But while advisors are typically referred to the Edenton, N.C.-based firm for billing and performance reporting, the relationship tends to expand to broader-based technology consulting for the same reason the relationship started: advisors need and want to focus on the bigger picture, but the gears and shafts within an advisory practice have a way of needing expert attention now and then.
As an example, an East Coast RIA client of Mordecai’s made a strategic decision to acquire other practices.
While there’s much potential glory in scaling up to a national presence, this RIA has struggled for eight months to integrate the back office of a California practice the East Coast advisor bought.
“There have been problems normalizing the data in the portfolio reporting system — to reconcile that to the way this this advisor’s been doing his performance reporting,” Mordecai relates.
The acquiring advisor is a “Type A,” really neat; the acquired: not so much.
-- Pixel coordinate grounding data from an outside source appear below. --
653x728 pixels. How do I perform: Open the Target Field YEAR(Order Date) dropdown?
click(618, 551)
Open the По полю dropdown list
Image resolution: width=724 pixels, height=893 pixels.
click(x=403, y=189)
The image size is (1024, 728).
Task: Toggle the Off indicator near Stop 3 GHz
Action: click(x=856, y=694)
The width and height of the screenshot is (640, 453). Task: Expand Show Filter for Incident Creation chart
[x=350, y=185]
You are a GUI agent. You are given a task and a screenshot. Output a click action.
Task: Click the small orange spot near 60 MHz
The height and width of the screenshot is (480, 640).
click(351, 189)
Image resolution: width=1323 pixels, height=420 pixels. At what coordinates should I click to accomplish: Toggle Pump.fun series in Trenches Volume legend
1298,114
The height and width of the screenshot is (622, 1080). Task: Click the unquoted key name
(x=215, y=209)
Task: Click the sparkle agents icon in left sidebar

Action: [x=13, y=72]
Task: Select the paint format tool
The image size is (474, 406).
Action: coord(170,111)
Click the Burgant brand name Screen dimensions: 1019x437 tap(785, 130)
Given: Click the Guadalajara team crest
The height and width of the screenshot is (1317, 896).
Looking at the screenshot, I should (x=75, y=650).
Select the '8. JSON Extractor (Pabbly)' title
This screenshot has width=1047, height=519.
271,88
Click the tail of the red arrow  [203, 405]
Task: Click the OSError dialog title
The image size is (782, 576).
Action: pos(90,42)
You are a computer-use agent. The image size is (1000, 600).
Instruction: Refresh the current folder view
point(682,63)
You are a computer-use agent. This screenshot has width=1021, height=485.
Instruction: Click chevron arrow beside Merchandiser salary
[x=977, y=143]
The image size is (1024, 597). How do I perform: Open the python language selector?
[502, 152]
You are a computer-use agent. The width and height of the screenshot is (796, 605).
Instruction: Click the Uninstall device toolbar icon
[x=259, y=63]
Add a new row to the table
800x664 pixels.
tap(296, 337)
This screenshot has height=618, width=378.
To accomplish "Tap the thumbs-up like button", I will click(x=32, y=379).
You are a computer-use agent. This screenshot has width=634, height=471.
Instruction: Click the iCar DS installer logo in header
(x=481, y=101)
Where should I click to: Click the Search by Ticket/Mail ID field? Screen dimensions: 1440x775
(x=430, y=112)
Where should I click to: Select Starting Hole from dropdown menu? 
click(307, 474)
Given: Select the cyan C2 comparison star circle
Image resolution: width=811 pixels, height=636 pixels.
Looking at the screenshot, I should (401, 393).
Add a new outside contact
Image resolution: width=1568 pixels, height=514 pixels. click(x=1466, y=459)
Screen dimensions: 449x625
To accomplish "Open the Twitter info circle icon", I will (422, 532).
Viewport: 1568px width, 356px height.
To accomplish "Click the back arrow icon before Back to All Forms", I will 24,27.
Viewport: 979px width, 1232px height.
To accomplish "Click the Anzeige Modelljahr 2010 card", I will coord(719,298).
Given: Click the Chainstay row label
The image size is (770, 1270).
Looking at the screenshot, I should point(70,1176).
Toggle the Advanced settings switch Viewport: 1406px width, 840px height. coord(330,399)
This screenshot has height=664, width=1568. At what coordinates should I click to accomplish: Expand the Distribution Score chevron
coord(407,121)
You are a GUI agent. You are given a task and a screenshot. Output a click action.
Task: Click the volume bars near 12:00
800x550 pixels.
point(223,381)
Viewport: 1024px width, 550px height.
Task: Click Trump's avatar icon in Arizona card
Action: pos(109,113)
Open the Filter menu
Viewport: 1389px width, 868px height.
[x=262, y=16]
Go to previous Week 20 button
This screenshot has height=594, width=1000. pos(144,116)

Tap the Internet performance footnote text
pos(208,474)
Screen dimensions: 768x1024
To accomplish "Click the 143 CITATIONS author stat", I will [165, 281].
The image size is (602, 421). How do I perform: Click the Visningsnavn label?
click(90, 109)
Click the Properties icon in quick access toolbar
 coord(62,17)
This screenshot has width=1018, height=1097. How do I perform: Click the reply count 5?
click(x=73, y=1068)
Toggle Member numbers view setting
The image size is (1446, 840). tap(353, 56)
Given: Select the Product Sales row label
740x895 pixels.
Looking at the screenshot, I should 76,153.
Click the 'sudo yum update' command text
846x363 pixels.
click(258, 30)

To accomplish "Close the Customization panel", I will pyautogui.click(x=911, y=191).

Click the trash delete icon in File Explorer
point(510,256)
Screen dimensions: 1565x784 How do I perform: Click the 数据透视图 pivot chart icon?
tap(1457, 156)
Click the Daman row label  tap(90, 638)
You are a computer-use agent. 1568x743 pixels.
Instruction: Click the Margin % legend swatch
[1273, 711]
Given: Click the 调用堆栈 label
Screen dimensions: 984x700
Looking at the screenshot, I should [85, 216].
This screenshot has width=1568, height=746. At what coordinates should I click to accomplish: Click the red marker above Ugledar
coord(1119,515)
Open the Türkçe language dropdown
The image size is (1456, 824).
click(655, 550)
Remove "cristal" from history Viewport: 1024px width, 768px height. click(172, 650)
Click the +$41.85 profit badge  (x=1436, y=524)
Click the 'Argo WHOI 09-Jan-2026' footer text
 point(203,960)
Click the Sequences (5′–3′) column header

Having a third-party consulting firm involved in the integration does more than just take out the trash; it injects needed diplomacy in to the process.
“Instead of perception [on the part of the acquired firm] of ‘Hey, why do we have to do it this way? Our system has always worked for us in the past,’ we’re coming back to them saying, ‘This is the best practice; eight or nine out of 10 advisors do it this way and this is why.’”
Having a tech partner also keeps the workflow going on nettlesome issues. Performance reporting does not mean all clients get the same pie chart. In the acquisition case, the acquiring advisor classified stocks specifically — large-cap growth or large-cap value, for example — for a stock that the acquired practice characterized simply as large-cap.
For that reason all assets in the California office need to be reclassified — a process that could take considerable time without third-party involvement.
AllBackoffice currently works with about 70 RIA firms with assets under management typically ranging from $20-$30 million to $500-$600 million, Mordecai says.